Конечно. Русификация высшего образования на Украине в это время была сознательной политикой советской власти. То есть выйти из украиноязычного села и дойти до верхушки образовательной пирамиды, не выучив русский язык, было невозможно. В то же время выходцам из русскоязычного города на Украине для продвижения по образовательной и социальной лестнице знание украинского языка было необязательным. Поэтому да, украинский язык по отношению к русскому был подчиненным.
Алексей Ильич, хотелось бы узнать ваше мнение о современном состоянии украинского национализма. В последнее время, особенно за прошедший год, приходится наблюдать, в том числе по социальным сетям, что этими идеями прониклось много людей с русскими именами и фамилиями, живущих на Украине. И это касается жителей не только, например, Киева, но и традиционно пророссийски настроенных регионов юга и востока страны. Причем, многие из них эту идеологию усваивают в ее крайнем, радикальном варианте. Как вы это объясните?

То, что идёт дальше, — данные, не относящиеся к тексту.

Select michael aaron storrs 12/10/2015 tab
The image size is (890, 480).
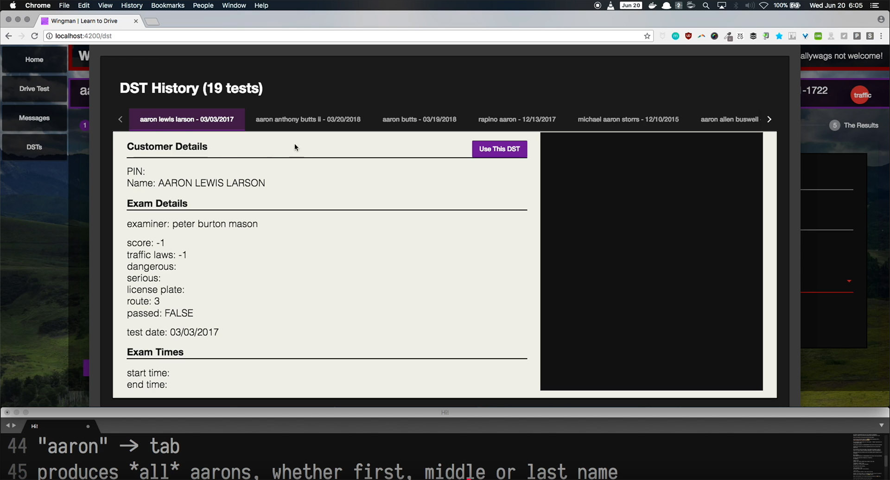point(628,120)
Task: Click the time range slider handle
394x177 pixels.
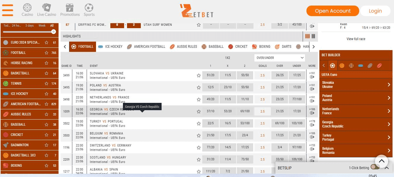Action: point(54,32)
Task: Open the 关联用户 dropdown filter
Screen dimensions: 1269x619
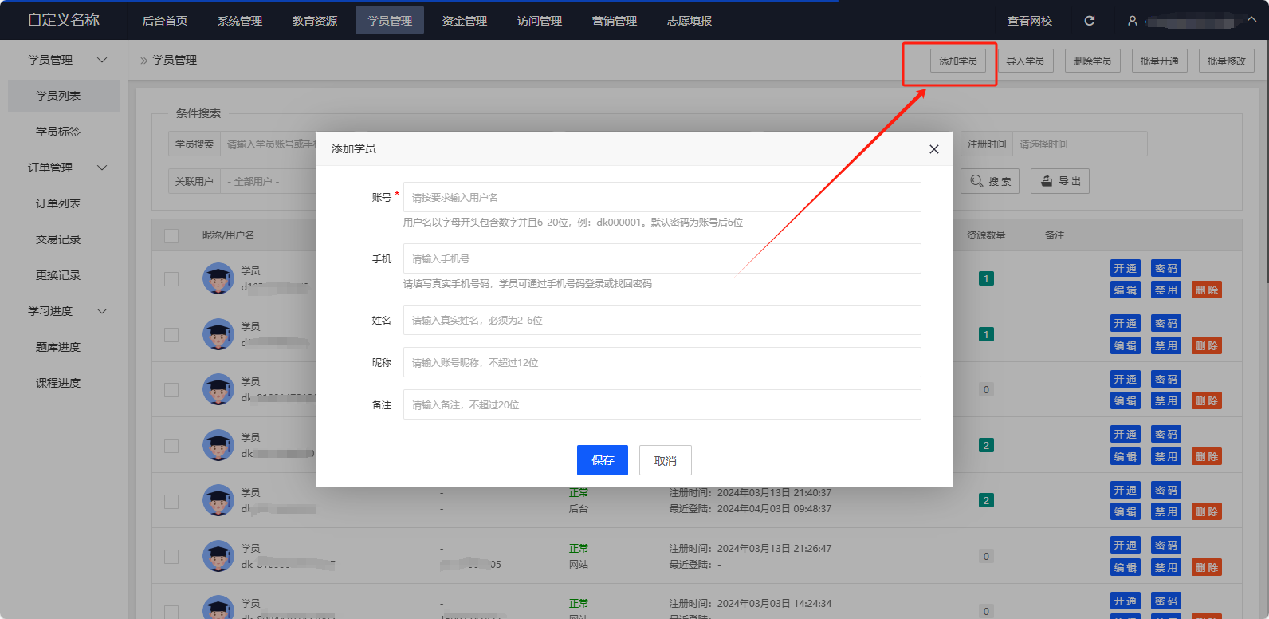Action: point(263,182)
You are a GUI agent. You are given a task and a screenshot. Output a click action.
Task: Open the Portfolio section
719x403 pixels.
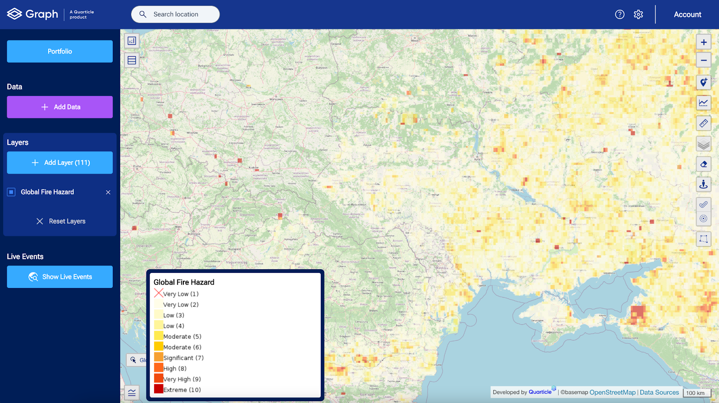[60, 51]
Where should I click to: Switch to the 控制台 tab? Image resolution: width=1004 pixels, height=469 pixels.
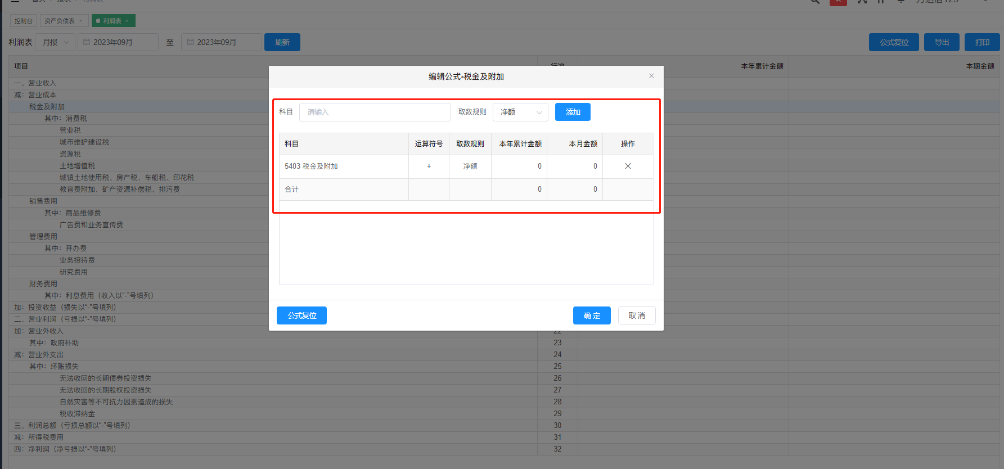(24, 21)
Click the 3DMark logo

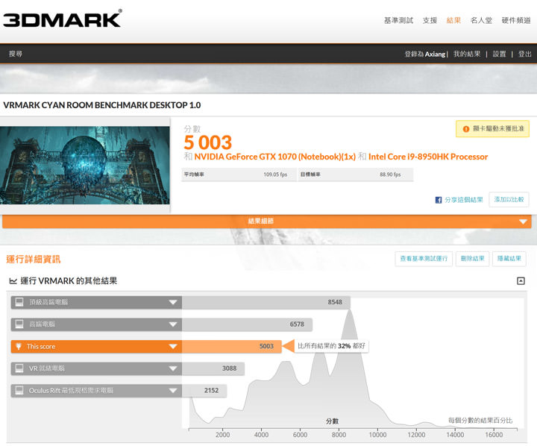click(x=62, y=19)
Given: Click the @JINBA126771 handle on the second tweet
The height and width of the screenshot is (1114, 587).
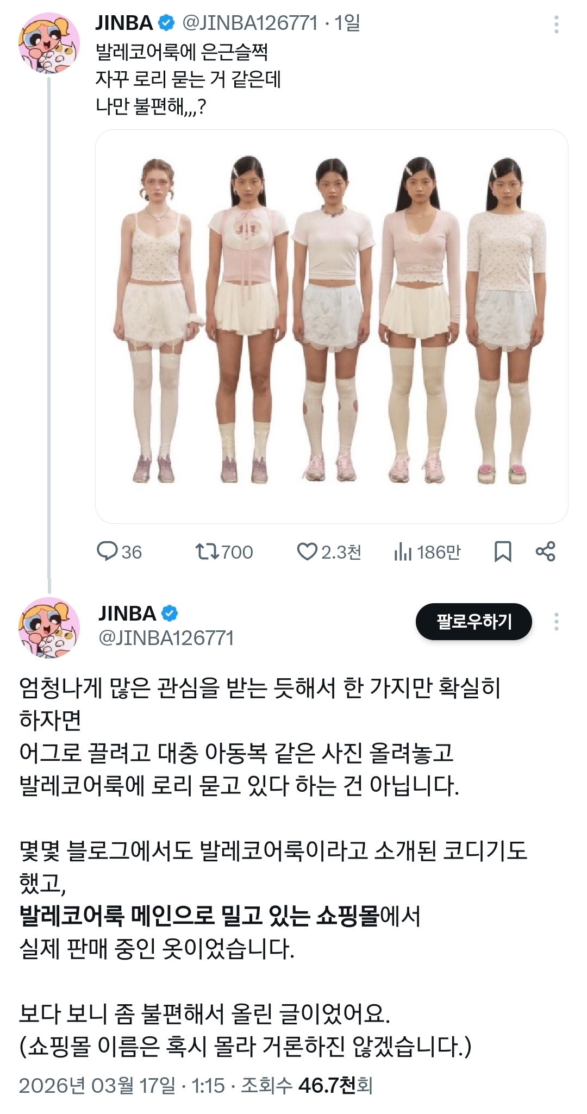Looking at the screenshot, I should (166, 638).
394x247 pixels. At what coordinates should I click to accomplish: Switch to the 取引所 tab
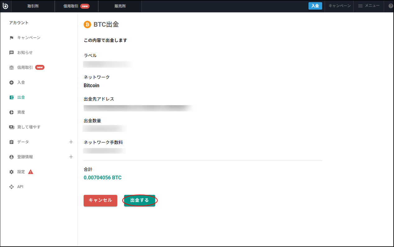click(x=33, y=6)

Но мы же не удивляемся, когда видим среди тех русских националистов, которые враждебно настроены к Украине, людей с украинскими фамилиями? Почему нас тогда должна удивлять схожая ситуация на Украине? Да, есть люди с русскими именами и фамилиями, которые идентифицируют себя с украинской национальной идеей. Я уже упоминал, что родоначальником украинского интегрального национализма был русский человек Дмитрий Донцов. Нельзя забывать, что за двадцать с лишним лет существования независимой Украины там выросло новое поколение, которое получило соответствующее образование и не помнит Советского Союза. У этой молодежи иные механизмы социализации — в том числе фанатские футбольные организации, радикальные движения. Кто-то из русскоязычных или этнически русских сознательно становится украинским националистом по идеологическим соображениям.

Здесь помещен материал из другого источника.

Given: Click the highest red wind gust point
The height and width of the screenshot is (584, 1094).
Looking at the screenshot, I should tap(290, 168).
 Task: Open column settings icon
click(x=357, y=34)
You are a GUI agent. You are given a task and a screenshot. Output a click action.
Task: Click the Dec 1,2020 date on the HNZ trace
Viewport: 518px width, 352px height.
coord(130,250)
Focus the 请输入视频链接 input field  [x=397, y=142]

Возвращаясь к вашей концепции двух украинских идентичностей: какие процессы происходят между их носителями сейчас? Они взаимодействуют каким-либо образом или же одна подминает под себя другую?

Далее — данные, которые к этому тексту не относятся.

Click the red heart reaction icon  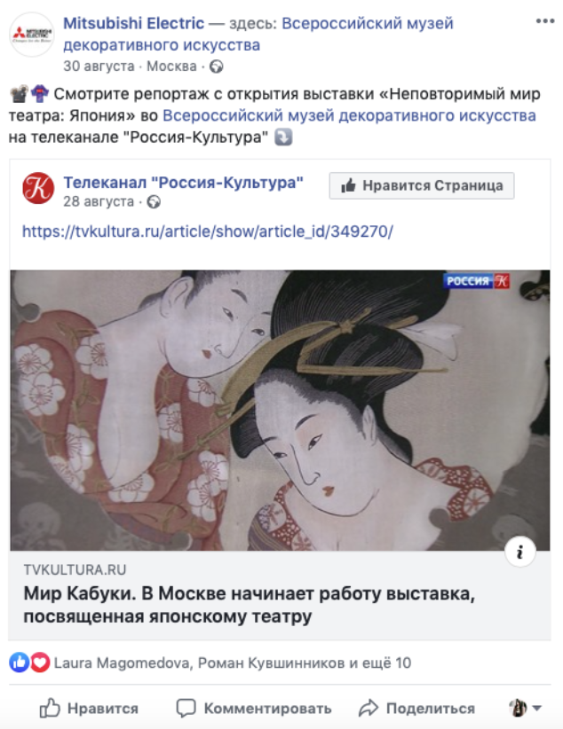tap(40, 662)
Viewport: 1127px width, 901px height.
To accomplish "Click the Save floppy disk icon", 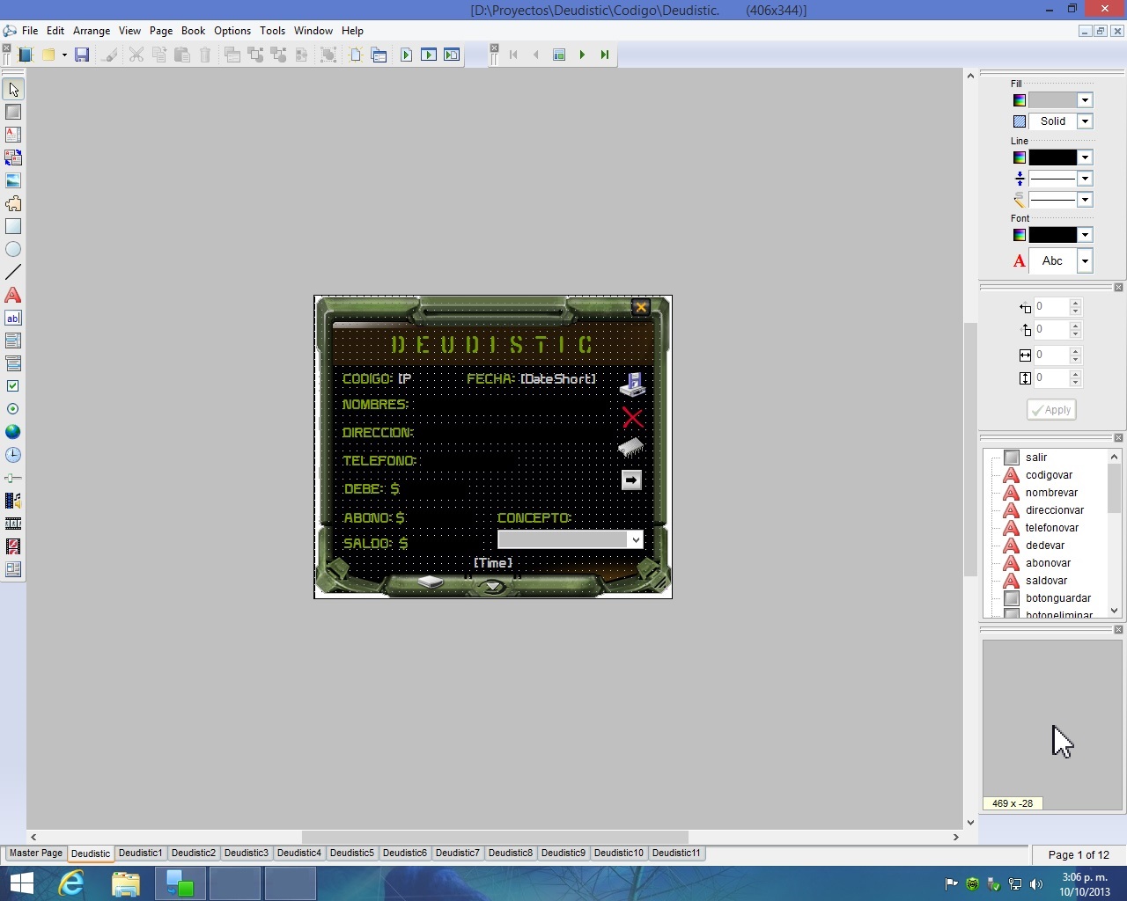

Восточный вариант украинской идентичности событиями последнего времени был поставлен на разрыв. Сегодня быть украинским патриотом как бы предполагает испытывать неприязнь к России. А многие из тех жителей страны, которые отрицают Майдан, перестают идентифицировать себя как украинцы. Это хорошо видно на примере донецких и луганских ополченцев. Я думаю, уже сейчас можно смело признать тот факт, что произошла победа западноукраинского варианта идентичности в центральной части страны, хотя еще не ясно, насколько она окончательна. Но драматические и пока еще не вполне понятные изменения происходят также на востоке и юге Украины. Для носителей восточной версии идентичности сейчас наступили трудные времена — сложно понять, возможно ли для них в нынешней ситуации одновременно оставаться украинскими патриотами и при этом благожелательно относиться к России.